The real move: durability became a primitive#
The headline feature is a new class, WorkflowAgent, and the reason it matters is where it puts the work. It integrates Vercel's Workflow SDK so that each tool call runs as a durable, automatically-retried step. If a tool throws, it retries; if the process dies mid-run, the agent resumes from the last completed step instead of replaying the whole trajectory. That is exactly the guarantee you previously stood up a durable-execution engine like Temporal, Inngest, or Restate to get, or reached into LangGraph's checkpointing for.
Pair that with the second change — tool approvals are now first-class, with signature validation and re-validation baked in per the 7.0.0 release notes — and a pattern emerges. Durability and human-in-the-loop, the two things that separate a demo agent from a production one, moved inside the SDK. You used to assemble them from parts; now they're parameters.
Frameworks announce agent classes constantly. The signal here is subtler: the orchestration layer stopped living next to the SDK and moved into it.
For the common TypeScript case this genuinely collapses a decision. If your durability requirement is "retry a flaky tool call and survive a restart," you may no longer need a second system to get it. The honest boundary: a dedicated engine still wins when you need cross-service orchestration, human waits measured in days, or a language-agnostic workflow layer that isn't tied to your Node runtime. WorkflowAgent folds the common case in; it doesn't erase the hard one.
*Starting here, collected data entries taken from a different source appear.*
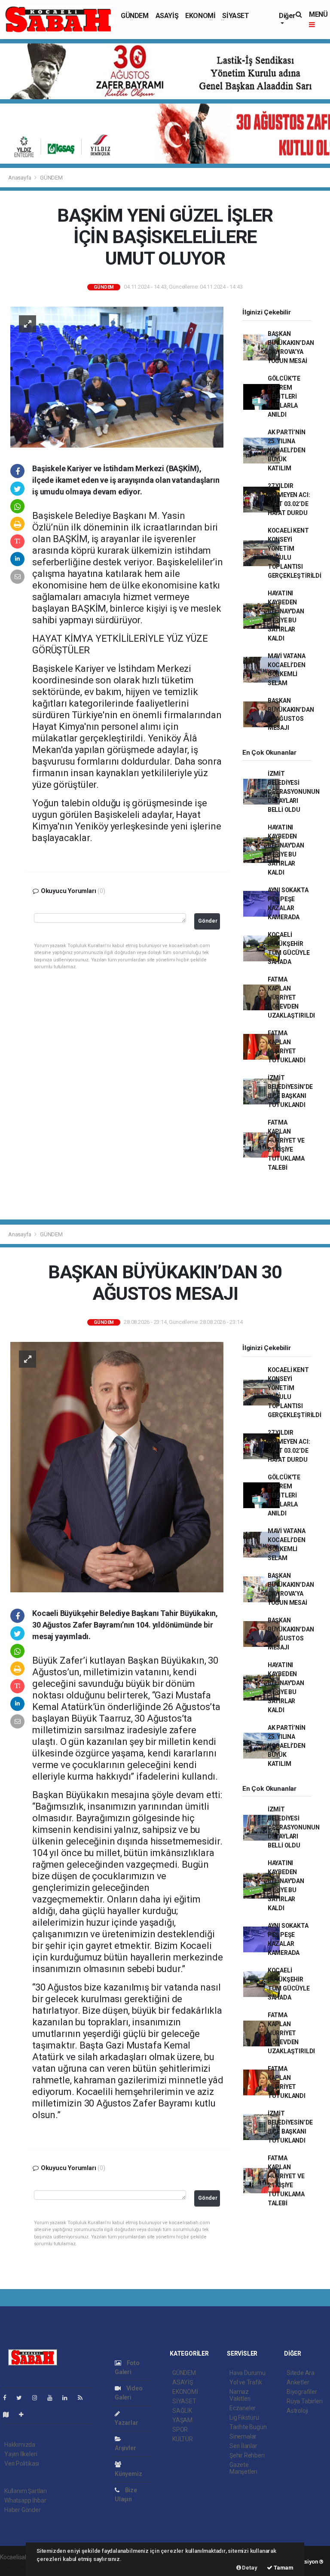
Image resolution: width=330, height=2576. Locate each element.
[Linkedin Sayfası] (68, 2397)
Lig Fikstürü (244, 2417)
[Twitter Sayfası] (22, 2397)
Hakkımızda (19, 2444)
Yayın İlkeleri (20, 2454)
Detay (249, 2567)
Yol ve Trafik (245, 2382)
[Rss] (83, 2397)
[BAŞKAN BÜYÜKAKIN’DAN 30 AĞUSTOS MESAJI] (116, 1466)
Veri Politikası (21, 2463)
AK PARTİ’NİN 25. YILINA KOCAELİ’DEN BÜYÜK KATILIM (287, 450)
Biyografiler (302, 2391)
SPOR (180, 2429)
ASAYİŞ (167, 16)
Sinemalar (243, 2436)
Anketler (298, 2382)
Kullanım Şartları (25, 2491)
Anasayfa (20, 177)
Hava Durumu (247, 2372)
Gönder (207, 921)
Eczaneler (242, 2408)
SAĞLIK (182, 2410)
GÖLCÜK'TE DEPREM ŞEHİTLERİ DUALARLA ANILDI (284, 396)
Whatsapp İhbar (25, 2500)
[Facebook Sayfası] (8, 2397)
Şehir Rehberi (247, 2455)
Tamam (282, 2567)
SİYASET (235, 16)
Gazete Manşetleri (243, 2468)
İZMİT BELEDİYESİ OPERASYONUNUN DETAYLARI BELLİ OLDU (294, 791)
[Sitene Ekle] (25, 2414)
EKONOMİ (200, 16)
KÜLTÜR (182, 2439)
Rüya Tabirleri (304, 2401)
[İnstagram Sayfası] (38, 2397)
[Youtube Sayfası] (53, 2397)
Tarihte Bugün (248, 2427)
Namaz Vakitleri (240, 2395)
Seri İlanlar (243, 2445)
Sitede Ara (301, 2372)
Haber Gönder (22, 2509)
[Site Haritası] (9, 2414)
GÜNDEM (135, 16)
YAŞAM (182, 2420)
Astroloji (297, 2410)
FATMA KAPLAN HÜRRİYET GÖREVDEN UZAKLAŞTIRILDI (291, 997)
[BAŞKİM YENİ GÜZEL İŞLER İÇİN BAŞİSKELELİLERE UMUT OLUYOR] (116, 376)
HarnessAgent inverts build-vs-buy for coding agents#
The other new class, HarnessAgent, points sideways. It exposes a single API for running established coding-agent harnesses — Claude Code, Codex, Pi, OpenCode, Deep Agents — as swappable backends. You don't write the agent loop; you drive a pre-built harness as a library and choose which one answers.
That quietly changes the question developers were asking. It was "do I build on a framework, or adopt a minimal harness like Pi?" Now it's "drive a harness through the SDK, and swap the backend when one gets better." The catch worth stating plainly: each harness brings its own permission model, context management, and defaults. One interface over five harnesses does not give you one behavior — it gives you one call site over five behaviors, which is a different and smaller promise.
The upgrade is not free#
Here's the part the announcement soft-pedals. AI SDK 7 is ESM-only — CommonJS exports are gone, so a project that still require()s the SDK needs to become "type":"module" first — and the minimum Node.js is 22 (supported: 22, 24, 26), dropping 18 and 20. On top of that sit the renames: onFinish became onEnd, system became instructions, experimental_context became a stable, generically-typed context, and removed exports like ToolCallOptions (now ToolExecutionOptions) will surface as build errors, not runtime warnings.
None of these are hard individually. Together they make v7 a meaningfully bigger jump than v6 was — the kind you schedule rather than slip into a Friday. If you maintain a library that re-exports the SDK, the ESM-only change ripples to your consumers too.
Underneath, the plumbing got more honest: telemetry graduated from experimental to stable and moved into a separate @ai-sdk/otel package, and the v7 epic shows the direction — top-level reasoning APIs, remote skills management for Anthropic and OpenAI, Realtime voice. The line is moving fast; ai@7.0.14 already added streaming transcription on July 2, 2026.
If you're choosing a TypeScript agent stack today, the tradeoff against Mastra and LangGraph.js just shifted: the AI SDK now carries durability and approvals itself. That's the thing to weigh — not the new class names, but the fact that the runtime you'd have assembled now ships assembled. Whether that's leverage or lock-in depends on how much of your orchestration you wanted to own.